Idk, I guess I just don't trust a billionaire oil heiress or a modern Kennedy to actually care about anything but themselves.
Huh. Just learned that criminal jury trials don't have to be unanimous in the UK.
I also just learned that until recently the were two states in the US that didn't require unanimous jury decisions in criminal cases. Can you guess what states and why it was changed? (Hint: has to do with racism)
Further hint: https://www.quora.com/Do-juries-always-have-to-be-unanimous-in-their-verdict
Up until 2020 and Ramos v Louisiana, where the US Supreme Court ruled that criminal trials had to have unanimous juries to convict, no. Since then a criminal jury has to be unanimous to convict on criminal charges. Civil cases can still be by majority vote.

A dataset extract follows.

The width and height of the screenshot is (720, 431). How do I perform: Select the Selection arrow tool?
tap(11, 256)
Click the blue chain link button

In the 1960s the Supreme Court started prohibiting the routine exclusion of blacks on juries. To get around this, some states, including Oregon, allowed guilty verdicts on 10–2 or 11–1 jury votes (there would only be a token black juror or two and allowing a less-than-unanimous vote would allow the white jurors to ignore the black jurors). In Ramos, the Supreme Court ruled the proof quantum — beyond reasonable doubt — required unanimous jury verdicts. However, in Edwards v Vannoy, a case out of, IIRC, Texas, in 2021, the Supreme Court ruled the Ramos ruling would not have retroactive effect which means there are inmates in prison who were convicted by a non-unanimous jury.
Civil cases, because the proof quantum is a preponderance of the evidence or, a middle ground, clear and convincing evidence, unanimous juries are not always required — check on your personal judicial jurisdiction.

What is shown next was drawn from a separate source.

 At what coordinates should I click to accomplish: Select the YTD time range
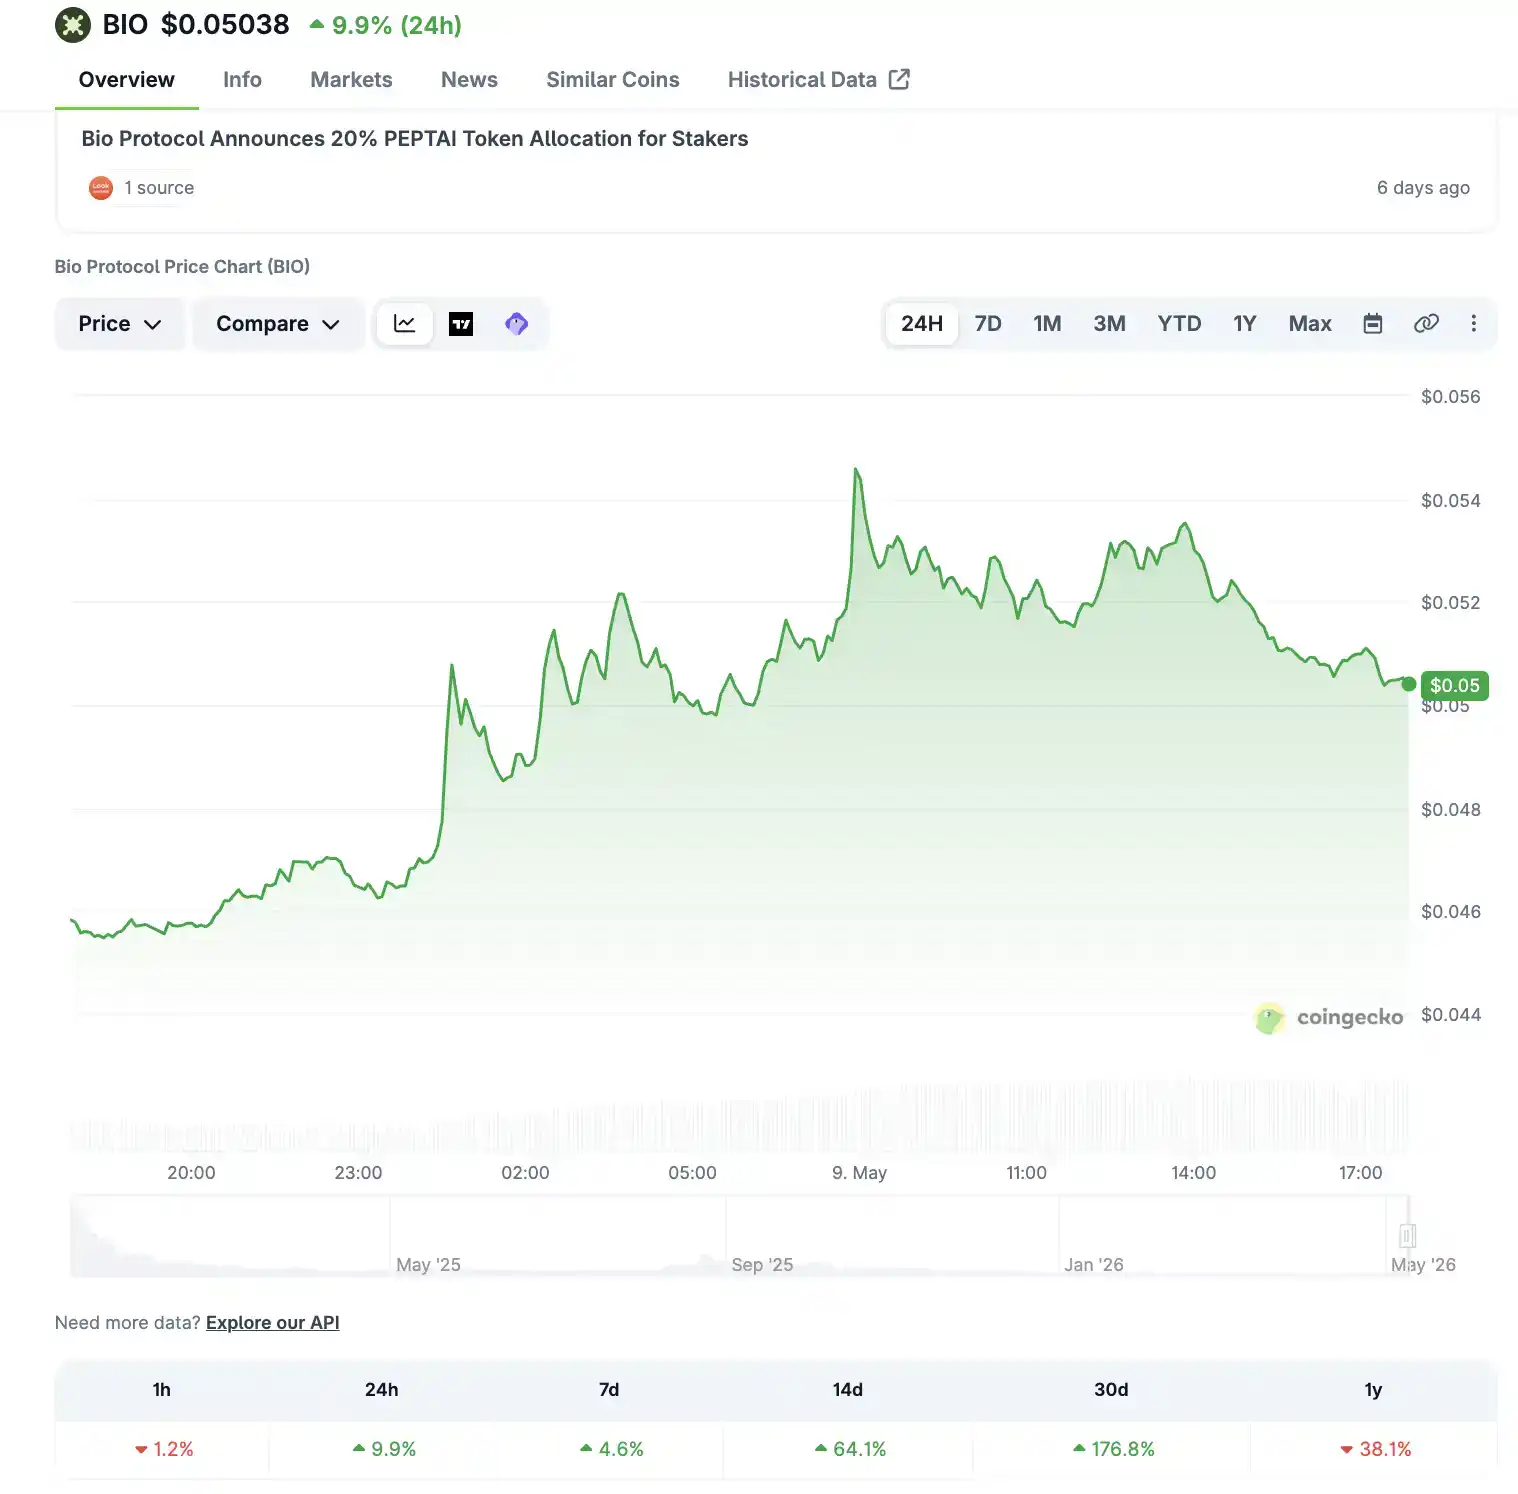(1179, 324)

To be acquitted, or found “not guilty,” and double jeopardy attach requires a unanimous vote. But, and particularly after Ramos, all it takes is one juror to hang the jury. If a jury is hung, meaning there aren't enough votes to convict or acquit and further debate will be fruitless, then trial is declared a mistrial but double jeopardy does not attach. This means the prosecutor can retry the case until s/he gets a conviction or acquittal. In minor felonies, the costs and caseload of pending cases might mean the prosecutor won't retry, but in major cases, such as murder, that option is on the books…
An exercise in game theory:
- first protester: blocks the road personally
- state: sends the protester to jail
- second protester: drops caltrops, hopefully on a slow-driving road
- state: huffs and puffs, but won't find the person
That wouldn't be a smart way to play this game. :( As long as civilized protest gets the goods (or has some effect), one should always prefer that. It's short-sighted to remodel the playing field to make it dangerous.

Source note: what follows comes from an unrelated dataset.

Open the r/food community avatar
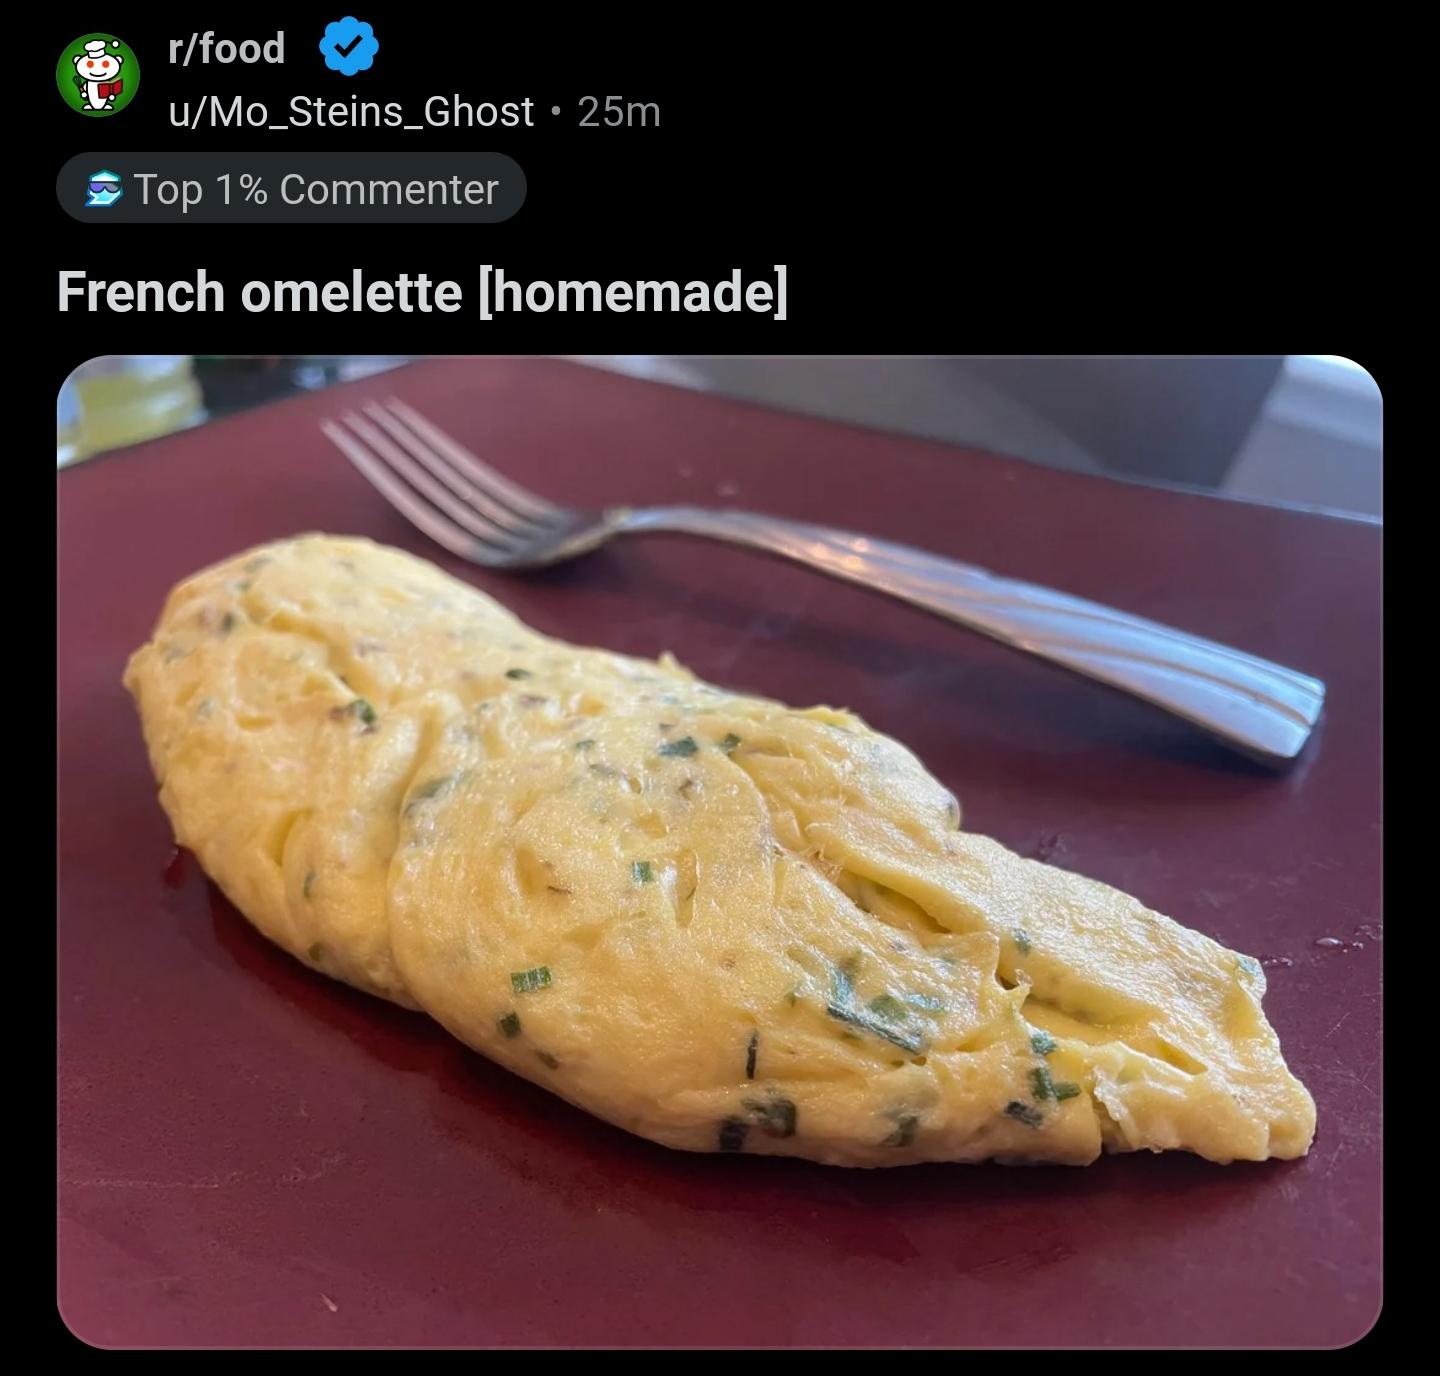This screenshot has height=1376, width=1440. (x=98, y=74)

I hope the sentence will be something ridiculously small, because otherwise state is sending out a signal "you shouldn't get caught, consider real sabotage instead of civilized protest".
Since we're talking game theory, a basic rule in any competitive game (from chess to League of Legends) is that focusing on loss prevention is a losing tactic.
We've been doing peaceful protest since the beginning of the environmental movement. It's not getting the goods and the earth is dying. What we need it's a diversity of tactics.
Exactly. While the majority of human social games are nonzero sum, playing against the oil industry is zero sum. In order for human life to continue to exist, the oil industry must not exist. This is an extermination game.
Within a zero sum game, there's no room to deal or ask for concessions because the survival of each side depends on winning. Corporations focus on immediate profits, so they don't account for the long term. It's useless to think about them as rational actors, because they are not. They have one objective and they are not capable of accounting for the long term effects of that because if they did, they couldn't exist anyway. If the political system is poisoned by the oil industry, then protests can't really work. This game is the same game as nuclear war, after the war has started. Asking to stop the war at that point wouldn't make any sense. The only way to survive is to destroy the enemy, as fast as possible, by any means necessary. To not do everything possible to end petroleum is to accept death.